Scan the records below, and wherever a line has the word "each", pull it out.
--- --- ---
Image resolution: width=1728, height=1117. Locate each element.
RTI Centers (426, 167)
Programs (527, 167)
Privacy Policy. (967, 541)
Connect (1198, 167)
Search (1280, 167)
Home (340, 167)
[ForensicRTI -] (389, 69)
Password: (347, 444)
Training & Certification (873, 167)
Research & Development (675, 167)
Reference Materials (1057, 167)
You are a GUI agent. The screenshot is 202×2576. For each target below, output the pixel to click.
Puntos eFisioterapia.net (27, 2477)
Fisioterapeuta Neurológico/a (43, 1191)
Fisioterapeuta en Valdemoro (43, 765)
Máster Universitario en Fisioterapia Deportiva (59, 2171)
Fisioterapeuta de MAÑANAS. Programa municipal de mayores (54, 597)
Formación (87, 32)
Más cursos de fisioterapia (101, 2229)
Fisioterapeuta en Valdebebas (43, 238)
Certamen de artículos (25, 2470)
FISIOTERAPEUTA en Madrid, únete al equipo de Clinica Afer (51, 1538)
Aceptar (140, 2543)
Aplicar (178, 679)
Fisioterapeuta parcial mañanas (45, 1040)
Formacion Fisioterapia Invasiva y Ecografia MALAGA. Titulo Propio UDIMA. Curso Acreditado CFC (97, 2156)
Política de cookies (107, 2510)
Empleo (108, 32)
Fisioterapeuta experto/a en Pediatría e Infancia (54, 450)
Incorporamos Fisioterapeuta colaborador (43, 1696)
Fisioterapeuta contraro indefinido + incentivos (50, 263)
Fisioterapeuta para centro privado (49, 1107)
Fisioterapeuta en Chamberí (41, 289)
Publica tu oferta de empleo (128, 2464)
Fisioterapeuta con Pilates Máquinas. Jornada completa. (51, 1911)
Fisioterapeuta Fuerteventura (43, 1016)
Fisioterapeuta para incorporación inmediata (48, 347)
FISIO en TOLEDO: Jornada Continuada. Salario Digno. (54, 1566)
--- --- ---
• _Task answer_
Image resolution: width=1728, height=1117. Locate each element.
You are a GUI agent. The screenshot is 202×2576. For each target below, output the pixel to click.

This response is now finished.